> WHAT IS REQUIRED:
Rewrite only the lines of the records from the one containing "Expand the 共3条回复 replies" through the one containing "Looking at the", inclusive, as a numbered list, dropping blank lines and leaving out the pictures.

> MATERIAL TO PROCESS:
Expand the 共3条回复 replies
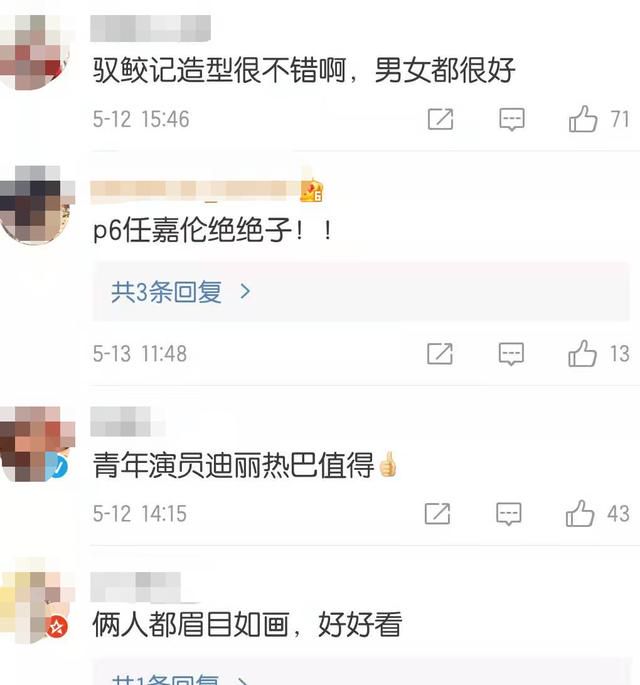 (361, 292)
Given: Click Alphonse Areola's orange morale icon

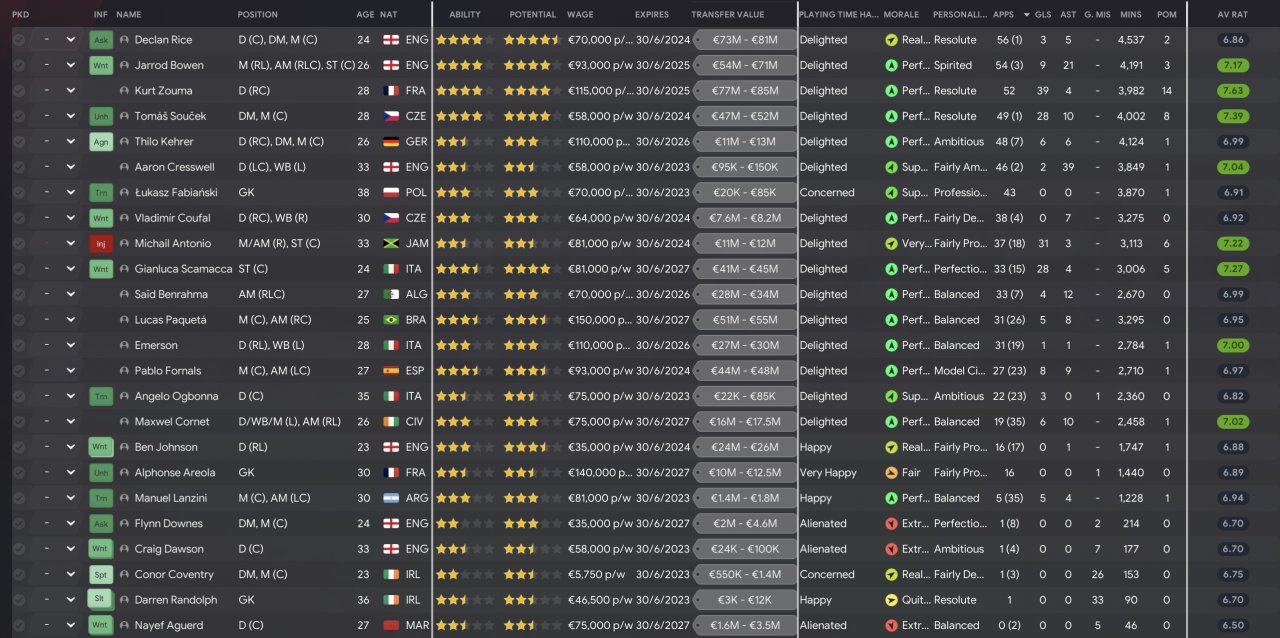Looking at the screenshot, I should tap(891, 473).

---

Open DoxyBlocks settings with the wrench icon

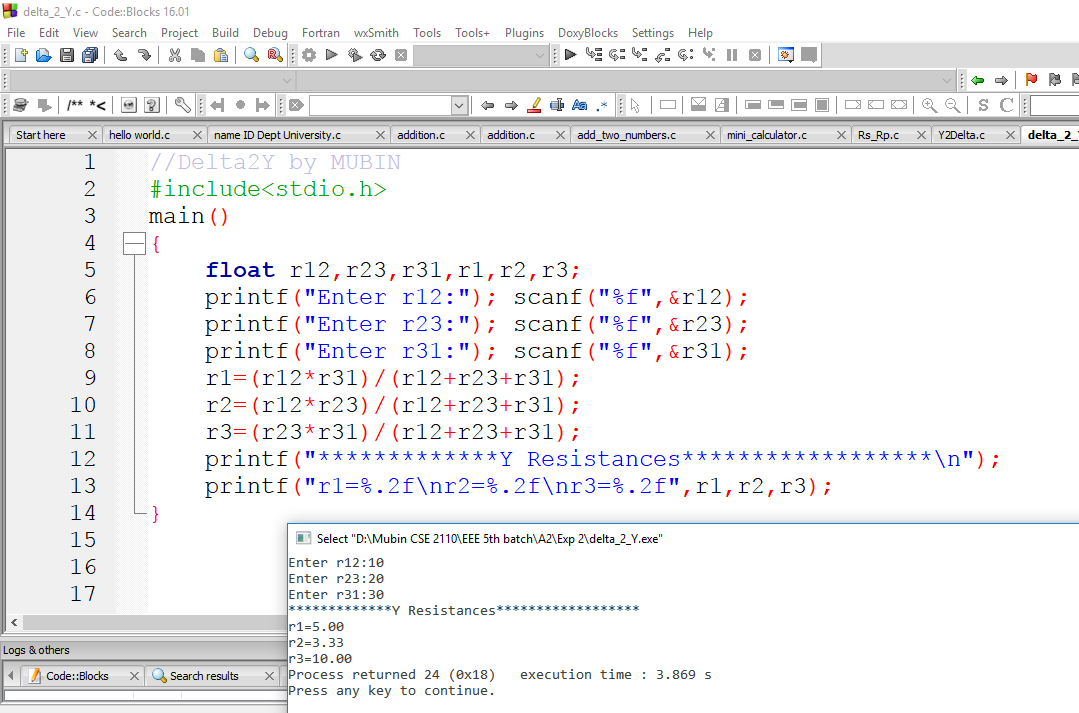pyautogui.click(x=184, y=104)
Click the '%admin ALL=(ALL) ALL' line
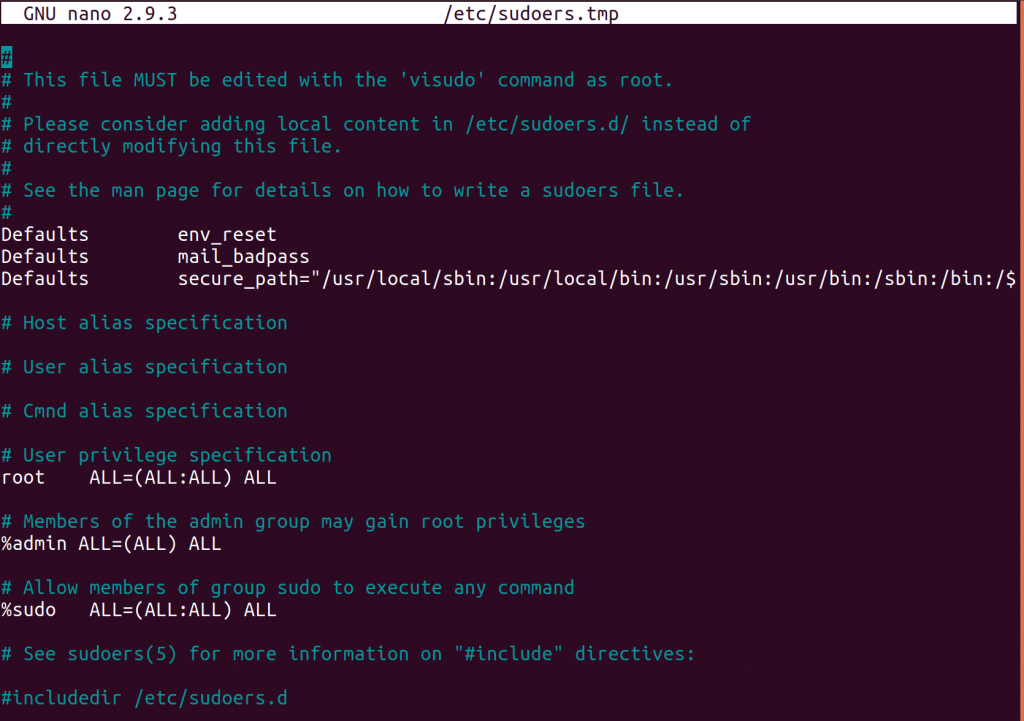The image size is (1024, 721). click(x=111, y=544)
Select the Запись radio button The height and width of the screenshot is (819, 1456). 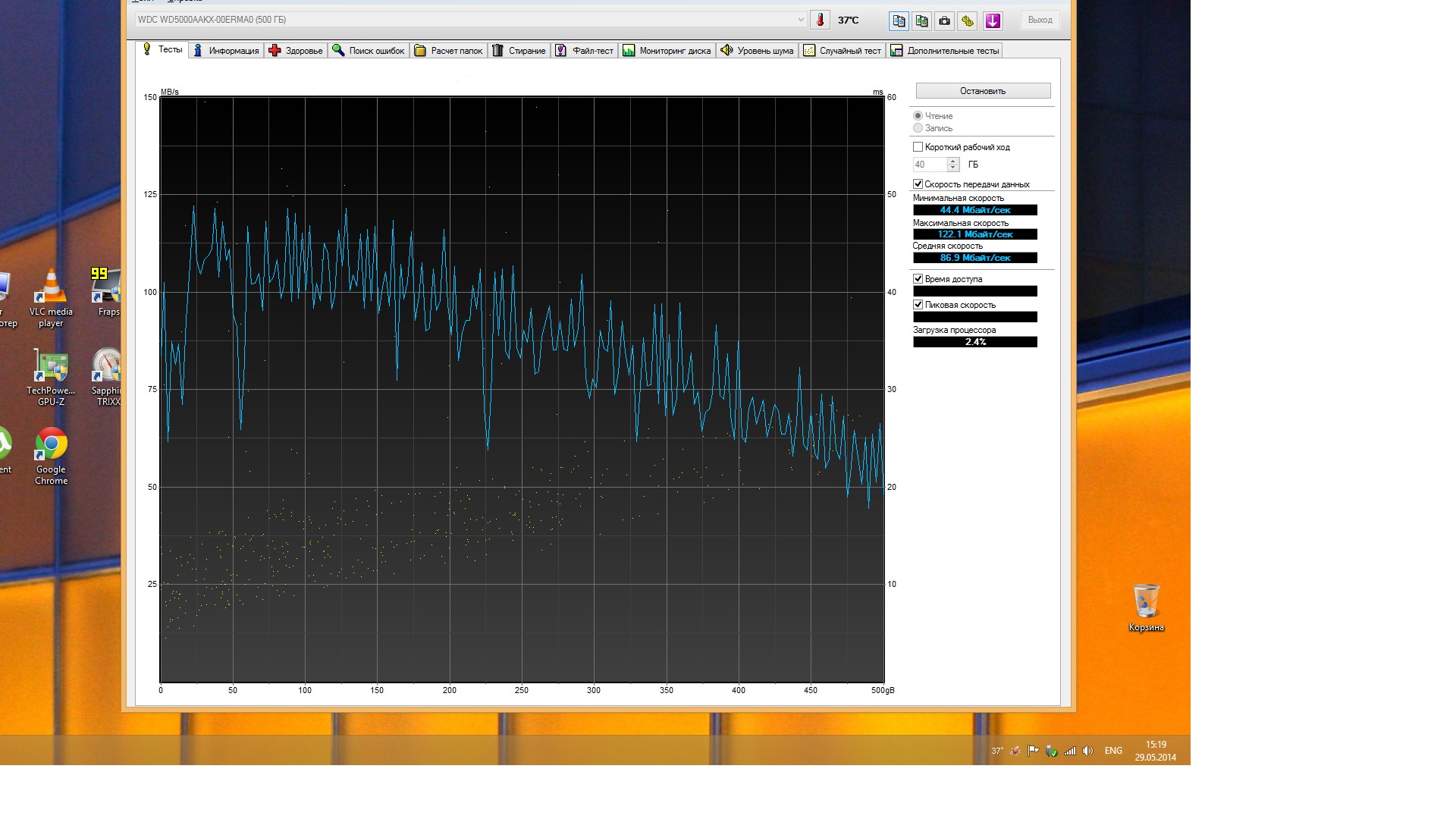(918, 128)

...

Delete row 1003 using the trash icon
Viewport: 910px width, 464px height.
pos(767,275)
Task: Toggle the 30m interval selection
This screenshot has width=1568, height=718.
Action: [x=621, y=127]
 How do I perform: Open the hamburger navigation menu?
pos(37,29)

> COMPLETED EXERCISE:
1. Expand the 共3条回复 replies
2.  (361, 292)
3. Given: Click Alphonse Areola's orange morale icon
4. Looking at the screenshot, I should tap(891, 473).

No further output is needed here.